Pfizer’s DURVEQTIX approved as a one-time gene therapy for adults with Hemophilia B

Pfizer recently announced that the European Commission had granted conditional marketing authorisation for DURVEQTIX which is a gene therapy for the treatment of severe and moderately severe haemophilia B in adult patients without a history of factor IX inhibitors and without detectable antibodies to variant AAV serotype Rh74.

“There is a substantial medical and treatment burden for people with hemophilia B that receive standard of care today, with frequent infusions and many remaining at risk of breakthrough bleeds that can lead to pain and restricted mobility,” said Alexandre de Germay, Chief International Commercial Officer and Executive Vice President, Pfizer. “DURVEQTIX has shown the potential to offer long-term bleed protection in a one-time dose, reducing or eliminating bleeds for the appropriate patients with hemophilia B.

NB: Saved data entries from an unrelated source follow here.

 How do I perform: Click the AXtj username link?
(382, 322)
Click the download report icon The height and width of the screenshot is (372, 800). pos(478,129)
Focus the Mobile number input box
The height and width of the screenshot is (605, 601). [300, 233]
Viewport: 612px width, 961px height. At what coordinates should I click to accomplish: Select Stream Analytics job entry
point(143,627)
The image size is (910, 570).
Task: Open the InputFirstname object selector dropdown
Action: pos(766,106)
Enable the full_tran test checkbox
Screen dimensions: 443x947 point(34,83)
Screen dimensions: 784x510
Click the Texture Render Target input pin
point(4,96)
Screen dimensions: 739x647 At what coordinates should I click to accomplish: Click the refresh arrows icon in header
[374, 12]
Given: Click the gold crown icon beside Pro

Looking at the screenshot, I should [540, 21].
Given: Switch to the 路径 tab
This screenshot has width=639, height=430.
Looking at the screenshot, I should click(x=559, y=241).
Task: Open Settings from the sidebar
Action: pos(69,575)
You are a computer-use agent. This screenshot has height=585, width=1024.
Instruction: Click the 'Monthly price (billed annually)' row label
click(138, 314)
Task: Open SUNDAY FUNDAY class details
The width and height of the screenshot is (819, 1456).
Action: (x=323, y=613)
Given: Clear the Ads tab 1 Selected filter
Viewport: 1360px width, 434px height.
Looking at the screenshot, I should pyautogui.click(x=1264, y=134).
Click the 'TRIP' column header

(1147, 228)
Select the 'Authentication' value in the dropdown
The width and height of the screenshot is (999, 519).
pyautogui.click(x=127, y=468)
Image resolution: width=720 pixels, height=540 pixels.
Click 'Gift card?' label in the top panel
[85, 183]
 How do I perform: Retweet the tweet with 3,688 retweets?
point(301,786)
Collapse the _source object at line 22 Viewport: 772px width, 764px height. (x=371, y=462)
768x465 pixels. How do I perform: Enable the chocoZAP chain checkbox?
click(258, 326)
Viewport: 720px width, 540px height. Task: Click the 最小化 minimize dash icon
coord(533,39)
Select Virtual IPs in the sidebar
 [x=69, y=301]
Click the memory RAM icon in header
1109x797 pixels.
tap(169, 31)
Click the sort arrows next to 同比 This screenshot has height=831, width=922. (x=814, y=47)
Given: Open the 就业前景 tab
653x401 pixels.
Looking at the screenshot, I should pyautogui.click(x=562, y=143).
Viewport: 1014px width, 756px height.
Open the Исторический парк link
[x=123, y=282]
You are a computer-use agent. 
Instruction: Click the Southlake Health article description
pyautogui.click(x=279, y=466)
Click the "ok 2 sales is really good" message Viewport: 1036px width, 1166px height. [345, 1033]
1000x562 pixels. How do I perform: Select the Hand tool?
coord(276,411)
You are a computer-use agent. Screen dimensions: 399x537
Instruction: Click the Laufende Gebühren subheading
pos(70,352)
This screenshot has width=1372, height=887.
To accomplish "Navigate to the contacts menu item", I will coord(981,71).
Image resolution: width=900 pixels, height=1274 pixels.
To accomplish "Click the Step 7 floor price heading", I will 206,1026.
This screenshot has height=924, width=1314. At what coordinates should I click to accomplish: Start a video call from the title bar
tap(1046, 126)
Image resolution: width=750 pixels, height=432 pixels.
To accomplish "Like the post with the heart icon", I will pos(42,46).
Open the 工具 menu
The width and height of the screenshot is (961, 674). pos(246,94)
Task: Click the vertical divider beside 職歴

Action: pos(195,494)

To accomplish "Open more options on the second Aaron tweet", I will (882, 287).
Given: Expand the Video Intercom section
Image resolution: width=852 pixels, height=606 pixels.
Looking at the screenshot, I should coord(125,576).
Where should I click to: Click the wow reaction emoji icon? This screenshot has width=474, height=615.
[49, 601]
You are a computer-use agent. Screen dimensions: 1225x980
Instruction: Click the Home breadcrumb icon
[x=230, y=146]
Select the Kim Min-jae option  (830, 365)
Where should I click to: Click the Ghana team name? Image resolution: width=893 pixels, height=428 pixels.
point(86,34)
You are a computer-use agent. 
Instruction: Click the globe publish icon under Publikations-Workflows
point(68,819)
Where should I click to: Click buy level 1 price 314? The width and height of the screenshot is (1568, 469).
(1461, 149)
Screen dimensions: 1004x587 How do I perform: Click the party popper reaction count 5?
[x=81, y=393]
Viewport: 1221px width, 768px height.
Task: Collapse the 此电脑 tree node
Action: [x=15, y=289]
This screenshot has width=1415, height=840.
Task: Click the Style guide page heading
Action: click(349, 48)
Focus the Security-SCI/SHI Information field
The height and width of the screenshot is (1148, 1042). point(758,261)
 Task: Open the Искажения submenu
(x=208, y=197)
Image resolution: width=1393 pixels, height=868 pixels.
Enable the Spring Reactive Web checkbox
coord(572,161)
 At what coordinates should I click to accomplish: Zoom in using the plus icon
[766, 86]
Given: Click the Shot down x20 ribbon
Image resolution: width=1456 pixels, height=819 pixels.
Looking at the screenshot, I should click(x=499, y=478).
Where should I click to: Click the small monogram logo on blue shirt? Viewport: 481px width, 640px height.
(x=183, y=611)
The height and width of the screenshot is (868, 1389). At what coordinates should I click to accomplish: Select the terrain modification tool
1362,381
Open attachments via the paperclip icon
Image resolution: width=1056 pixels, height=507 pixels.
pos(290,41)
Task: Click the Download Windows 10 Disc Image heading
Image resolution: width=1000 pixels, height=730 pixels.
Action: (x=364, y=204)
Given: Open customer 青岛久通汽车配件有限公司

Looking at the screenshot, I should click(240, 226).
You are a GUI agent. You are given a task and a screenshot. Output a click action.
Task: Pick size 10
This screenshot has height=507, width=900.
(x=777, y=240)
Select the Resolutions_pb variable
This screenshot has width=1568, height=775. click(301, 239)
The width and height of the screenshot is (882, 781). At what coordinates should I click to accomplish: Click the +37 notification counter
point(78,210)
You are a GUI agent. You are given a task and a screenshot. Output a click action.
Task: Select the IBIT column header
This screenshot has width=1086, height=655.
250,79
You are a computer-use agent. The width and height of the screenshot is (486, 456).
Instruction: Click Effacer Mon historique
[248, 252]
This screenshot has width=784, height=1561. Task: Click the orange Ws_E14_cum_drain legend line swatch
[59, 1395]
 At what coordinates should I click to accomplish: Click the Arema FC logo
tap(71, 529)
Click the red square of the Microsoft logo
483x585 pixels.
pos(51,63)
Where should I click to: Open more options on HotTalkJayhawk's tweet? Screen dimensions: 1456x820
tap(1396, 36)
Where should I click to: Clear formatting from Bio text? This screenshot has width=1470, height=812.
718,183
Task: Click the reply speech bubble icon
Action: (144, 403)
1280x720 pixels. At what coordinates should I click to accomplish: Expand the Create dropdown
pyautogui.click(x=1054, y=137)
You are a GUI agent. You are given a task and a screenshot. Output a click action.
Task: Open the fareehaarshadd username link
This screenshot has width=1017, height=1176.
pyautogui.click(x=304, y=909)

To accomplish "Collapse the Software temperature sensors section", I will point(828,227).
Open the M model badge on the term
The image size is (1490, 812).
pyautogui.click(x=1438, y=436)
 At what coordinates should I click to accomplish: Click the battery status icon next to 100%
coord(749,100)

Hemophilia B is a rare genetic bleeding disorder that prevents normal blood clotting because of a deficiency in FIX that causes those with the disease to bleed more frequently and longer than others. The standard of care for hemophilia B treatment is prophylactic infusions of FIX replacement therapy that temporarily replace or supplement low levels of blood-clotting factor. Despite prophylaxis and regular intravenous infusions, many people living with moderate to severe hemophilia B are at risk of spontaneous bleeding episodes.

The conditional marketing authorization is based on results from the pivotal Phase 3 BENEGENE-2 study evaluating the efficacy and safety of DURVEQTIX in adult male participants with moderately severe to severe hemophilia B. BENEGENE-2 met its primary efficacy endpoint of non-inferiority and demonstrated a statistically significant decrease in annualized bleeding rate for total bleed post-DURVEQTIX infusion versus prophylaxis regimen with FIX, administered as part of usual care. Efficacy, based on ABR, also remained stable during year two to year four after treatment. DURVEQTIX was generally well-tolerated, with a safety profile consistent with Phase 1/2 results.